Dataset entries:
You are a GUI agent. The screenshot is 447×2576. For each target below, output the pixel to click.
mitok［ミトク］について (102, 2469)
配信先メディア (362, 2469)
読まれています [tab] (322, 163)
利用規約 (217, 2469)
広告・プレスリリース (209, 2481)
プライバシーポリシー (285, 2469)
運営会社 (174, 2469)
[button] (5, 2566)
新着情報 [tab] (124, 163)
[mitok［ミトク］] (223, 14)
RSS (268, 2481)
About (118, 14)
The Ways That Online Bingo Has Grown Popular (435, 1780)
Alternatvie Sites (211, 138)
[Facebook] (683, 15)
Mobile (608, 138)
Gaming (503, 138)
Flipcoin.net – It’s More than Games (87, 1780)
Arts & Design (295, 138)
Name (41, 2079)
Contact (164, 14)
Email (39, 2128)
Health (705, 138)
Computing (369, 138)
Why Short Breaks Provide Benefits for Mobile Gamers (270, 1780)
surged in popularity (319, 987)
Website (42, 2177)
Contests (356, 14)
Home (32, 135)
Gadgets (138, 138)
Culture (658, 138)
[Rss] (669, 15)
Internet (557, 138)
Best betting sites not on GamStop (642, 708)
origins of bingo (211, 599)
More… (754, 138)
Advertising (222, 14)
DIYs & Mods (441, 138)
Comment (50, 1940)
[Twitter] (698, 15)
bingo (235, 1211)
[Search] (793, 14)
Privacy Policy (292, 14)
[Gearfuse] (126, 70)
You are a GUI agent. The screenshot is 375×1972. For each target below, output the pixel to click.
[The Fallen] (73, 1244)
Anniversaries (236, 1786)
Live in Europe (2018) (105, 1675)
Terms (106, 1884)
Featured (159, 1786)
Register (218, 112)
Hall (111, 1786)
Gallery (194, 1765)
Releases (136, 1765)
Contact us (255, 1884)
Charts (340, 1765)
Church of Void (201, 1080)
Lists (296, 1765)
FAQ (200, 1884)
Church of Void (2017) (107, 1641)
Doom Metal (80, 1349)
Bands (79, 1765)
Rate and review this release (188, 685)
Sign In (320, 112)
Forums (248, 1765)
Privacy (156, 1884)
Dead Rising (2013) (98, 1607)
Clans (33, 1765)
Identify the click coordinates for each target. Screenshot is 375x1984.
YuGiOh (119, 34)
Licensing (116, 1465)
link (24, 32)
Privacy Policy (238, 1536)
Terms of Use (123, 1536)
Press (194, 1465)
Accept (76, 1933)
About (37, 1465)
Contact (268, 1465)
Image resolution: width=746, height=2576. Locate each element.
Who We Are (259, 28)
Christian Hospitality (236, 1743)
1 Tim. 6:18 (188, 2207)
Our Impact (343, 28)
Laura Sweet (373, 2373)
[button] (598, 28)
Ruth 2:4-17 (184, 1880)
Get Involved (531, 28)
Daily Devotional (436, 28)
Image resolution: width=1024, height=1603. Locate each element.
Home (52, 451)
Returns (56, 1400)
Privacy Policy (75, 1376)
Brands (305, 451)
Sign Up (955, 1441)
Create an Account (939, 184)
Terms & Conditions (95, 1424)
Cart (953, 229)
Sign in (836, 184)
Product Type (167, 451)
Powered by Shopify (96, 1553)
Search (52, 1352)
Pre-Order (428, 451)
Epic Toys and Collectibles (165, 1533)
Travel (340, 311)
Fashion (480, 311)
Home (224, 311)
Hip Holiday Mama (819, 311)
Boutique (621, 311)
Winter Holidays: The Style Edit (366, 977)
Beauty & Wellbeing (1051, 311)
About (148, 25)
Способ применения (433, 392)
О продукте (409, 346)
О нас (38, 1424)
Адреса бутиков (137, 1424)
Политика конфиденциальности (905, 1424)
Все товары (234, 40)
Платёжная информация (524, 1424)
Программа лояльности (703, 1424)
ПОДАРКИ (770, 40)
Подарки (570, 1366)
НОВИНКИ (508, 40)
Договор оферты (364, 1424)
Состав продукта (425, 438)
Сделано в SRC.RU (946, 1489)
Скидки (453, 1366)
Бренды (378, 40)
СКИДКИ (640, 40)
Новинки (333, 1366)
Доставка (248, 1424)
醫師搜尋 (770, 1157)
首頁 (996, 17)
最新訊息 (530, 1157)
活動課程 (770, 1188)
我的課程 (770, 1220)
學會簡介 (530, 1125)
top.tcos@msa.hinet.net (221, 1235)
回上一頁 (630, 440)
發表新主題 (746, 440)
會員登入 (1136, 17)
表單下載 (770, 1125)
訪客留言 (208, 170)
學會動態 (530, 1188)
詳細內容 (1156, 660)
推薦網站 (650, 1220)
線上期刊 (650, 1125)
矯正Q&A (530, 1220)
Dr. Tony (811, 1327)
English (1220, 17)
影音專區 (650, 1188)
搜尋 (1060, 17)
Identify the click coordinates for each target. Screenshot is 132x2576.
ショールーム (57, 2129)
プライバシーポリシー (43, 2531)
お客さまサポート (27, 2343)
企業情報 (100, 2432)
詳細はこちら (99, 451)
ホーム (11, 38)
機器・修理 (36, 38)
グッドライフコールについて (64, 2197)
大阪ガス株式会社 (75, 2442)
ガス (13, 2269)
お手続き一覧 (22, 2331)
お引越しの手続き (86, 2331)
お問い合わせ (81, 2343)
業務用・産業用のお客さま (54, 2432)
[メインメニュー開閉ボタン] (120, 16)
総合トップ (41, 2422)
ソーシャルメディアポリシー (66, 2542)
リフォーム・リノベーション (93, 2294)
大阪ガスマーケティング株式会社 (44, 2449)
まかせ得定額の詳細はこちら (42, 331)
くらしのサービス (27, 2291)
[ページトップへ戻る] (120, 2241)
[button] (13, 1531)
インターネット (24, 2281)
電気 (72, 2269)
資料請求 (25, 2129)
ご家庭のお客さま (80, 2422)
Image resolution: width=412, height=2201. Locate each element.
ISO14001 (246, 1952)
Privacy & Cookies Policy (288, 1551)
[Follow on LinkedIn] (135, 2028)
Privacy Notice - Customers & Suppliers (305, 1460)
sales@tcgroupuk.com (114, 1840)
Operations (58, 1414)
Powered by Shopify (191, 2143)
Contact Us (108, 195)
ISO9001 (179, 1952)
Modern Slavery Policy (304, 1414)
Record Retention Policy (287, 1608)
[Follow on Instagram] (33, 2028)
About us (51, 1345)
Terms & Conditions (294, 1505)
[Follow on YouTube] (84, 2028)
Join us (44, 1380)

Problem
Write out exactly the lines that fall from the line with "Home (32, 135)" to the line with "Boutique (621, 311)" in the records above, keeping both ends.

Expected output
Home (32, 135)
Gadgets (138, 138)
Culture (658, 138)
[Rss] (669, 15)
Internet (557, 138)
Best betting sites not on GamStop (642, 708)
origins of bingo (211, 599)
More… (754, 138)
Advertising (222, 14)
DIYs & Mods (441, 138)
Comment (50, 1940)
[Twitter] (698, 15)
bingo (235, 1211)
[Search] (793, 14)
Privacy Policy (292, 14)
[Gearfuse] (126, 70)
You are a GUI agent. The screenshot is 375×1972. For each target below, output the pixel to click.
[The Fallen] (73, 1244)
Anniversaries (236, 1786)
Live in Europe (2018) (105, 1675)
Terms (106, 1884)
Featured (159, 1786)
Register (218, 112)
Hall (111, 1786)
Gallery (194, 1765)
Releases (136, 1765)
Contact us (255, 1884)
Charts (340, 1765)
Church of Void (201, 1080)
Lists (296, 1765)
FAQ (200, 1884)
Church of Void (2017) (107, 1641)
Doom Metal (80, 1349)
Bands (79, 1765)
Rate and review this release (188, 685)
Sign In (320, 112)
Forums (248, 1765)
Privacy (156, 1884)
Dead Rising (2013) (98, 1607)
Clans (33, 1765)
Identify the click coordinates for each target. Screenshot is 375x1984.
YuGiOh (119, 34)
Licensing (116, 1465)
link (24, 32)
Privacy Policy (238, 1536)
Terms of Use (123, 1536)
Press (194, 1465)
Accept (76, 1933)
About (37, 1465)
Contact (268, 1465)
Image resolution: width=746, height=2576. Locate each element.
Who We Are (259, 28)
Christian Hospitality (236, 1743)
1 Tim. 6:18 (188, 2207)
Our Impact (343, 28)
Laura Sweet (373, 2373)
[button] (598, 28)
Ruth 2:4-17 (184, 1880)
Get Involved (531, 28)
Daily Devotional (436, 28)
Image resolution: width=1024, height=1603. Locate each element.
Home (52, 451)
Returns (56, 1400)
Privacy Policy (75, 1376)
Brands (305, 451)
Sign Up (955, 1441)
Create an Account (939, 184)
Terms & Conditions (95, 1424)
Cart (953, 229)
Sign in (836, 184)
Product Type (167, 451)
Powered by Shopify (96, 1553)
Search (52, 1352)
Pre-Order (428, 451)
Epic Toys and Collectibles (165, 1533)
Travel (340, 311)
Fashion (480, 311)
Home (224, 311)
Hip Holiday Mama (819, 311)
Boutique (621, 311)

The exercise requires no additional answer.